ESG & OPTICS ARTICLES

NUNO RAMA:COOPETITION AND COMPETITIVE ADVANTAGE: WHAT IS THE IMPACT ON CORPORATE SUSTAINABILITY?

ESG & OPTICS ARTICLES
NUNO RAMA:COOPETITION AND COMPETITIVE ADVANTAGE: WHAT IS THE IMPACT ON CORPORATE SUSTAINABILITY?

Opinion Article ÓpticaPro, August 2024

Nuno Rama

Secretary of the Board of AASO

Executive Assistant at Optocentro

Master’s Program in Investment Strategy and Internationalization at ISG


The concept of coopetition and its applicability has attracted growing and widespread interest, not only in the scientific and academic community but also in the business world. Since the scientific literature is still relatively scarce and the phenomenon poorly studied, there is no single definition of coopetition, encompassing very fragmented topics and underdeveloped concepts. Even so, despite the lack of homogeneity, there is an almost absolute consensus on one aspect: the simultaneity of cooperative and competitive actions between two or more companies in the same sector at a given point in time. That said, who said that companies in the same sector cannot be allies and generate immense gains? In reality, there are no barriers or borders when the objective is growth.

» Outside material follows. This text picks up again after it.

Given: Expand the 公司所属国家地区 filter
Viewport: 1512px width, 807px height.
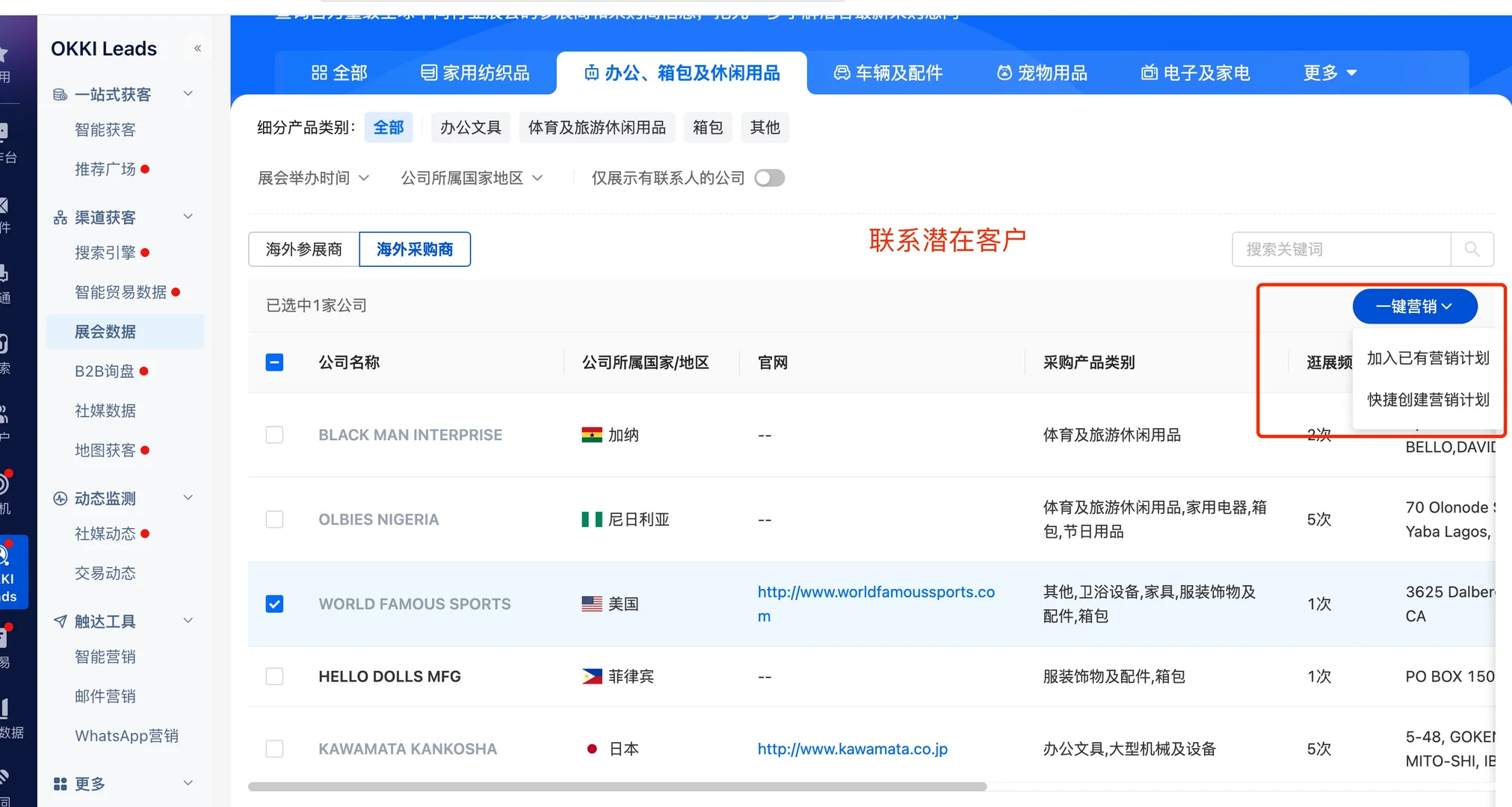Looking at the screenshot, I should (x=472, y=177).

Coopetition has been debated among academics as a strategy to enhance competitiveness and can simultaneously serve as a survival tool for micro (we can situate optical retail here), small, and medium-sized enterprises, particularly through internationalization and responding to the market through product and process innovation. However, there are inhibitory factors to coopetition that are still little studied, especially among industrial companies. Beyond pure business motivations — perhaps the most important being the sharing of scarce resources, cost reduction, and the distribution of innovation risks in the development of processes and products to respond to increasingly dynamic consumer markets — the ability to influence, create, and impose new industry standards or penetrate new markets, there are also other relevant external motivating factors, such as customer demands or economic policy pressures. Lato sensu, in terms of outcomes, these seem more relevant in knowledge economy sectors and less so in more conventional manufacturing sectors.

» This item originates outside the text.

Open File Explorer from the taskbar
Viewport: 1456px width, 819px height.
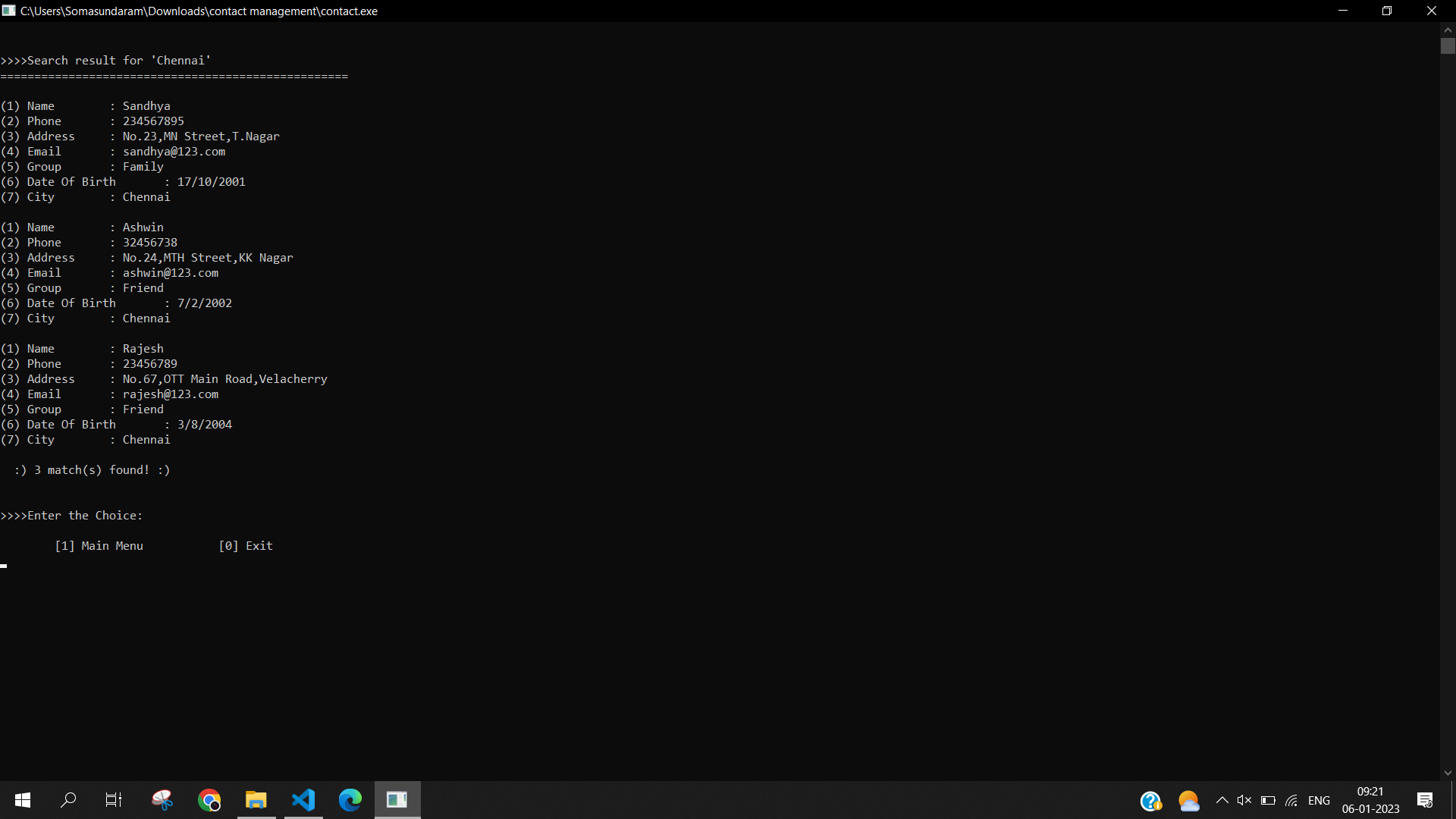point(256,800)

Coopetition has its roots in game theory and is quite common among large corporations, always arising from a shared desire to collaborate with one or more competitors to increase overall competitiveness, potentially helping rivals to exploit common strategic interests with mutual gains and leveraging results. Although it is a complex and dynamic concept, which can be seen as paradoxical and potentially generate difficult-to-manage tensions, there is, as previously mentioned, a broad consensus on the benefits of the concept, making it an important strategic option across various sectors, markets, value chains, and technological domains.


So, how can the concept of coopetition be leveraged at the sustainability level? As sustainability is a multifaceted concept encompassing environmental, social, and economic issues, both cooperation and competition can play important roles, each with its own advantages and disadvantages. Focusing on competitive advantages, we can point to the synergies created, resource sharing, and cooperation between companies, governments, academia, and governmental and non-governmental organizations, from which more efficient and innovative solutions to environmental problems can emerge.


Through partnerships and collaborations, companies can also reduce waste and optimize the use of materials and energy. For example, a by-product of one industry can be raw material for another, promoting the circular economy. Cooperation can also lead to the creation of standards and certification harmonization, which help and encourage the promotion of sustainable practices, thereby contributing to regulating and improving the environmental performance of a sector. In this context, both national and international regulations and quality standards are fundamental to ensuring customer trust and market credibility.


Likewise, cooperation can facilitate joint investment in research and development of sustainable technologies that, due to their high costs, would be risky for a single entity to finance alone. Conversely, competition can drive companies to innovate and find more efficient ways to operate, reducing resource use and minimizing environmental impact. Companies competing to become more sustainable can discover ways to lower operational costs through greener practices, such as energy efficiency and waste minimization.


Sustainability can also be a competitive differentiator, as companies adopting sustainable practices can attract conscious consumers and enhance their market reputation, creating a market advantage. On the downside, in the field of cooperation, particularly when excessive, there is a risk of inertia among the parties involved, making them complacent and less willing to adopt rapid or innovative changes. Similarly, resource inequality between companies, and consequently in the investment allocated to sustainability, can create disparities between companies and complicate cooperation management due to the need to align interests that might otherwise be shared.


In summary, a more effective approach to promoting sustainability may involve a combination of cooperation and competition. Companies in the sector can collaborate in areas where mutual benefits exist, such as research and development of clean technologies, while competing in areas like operational efficiency and cost reduction.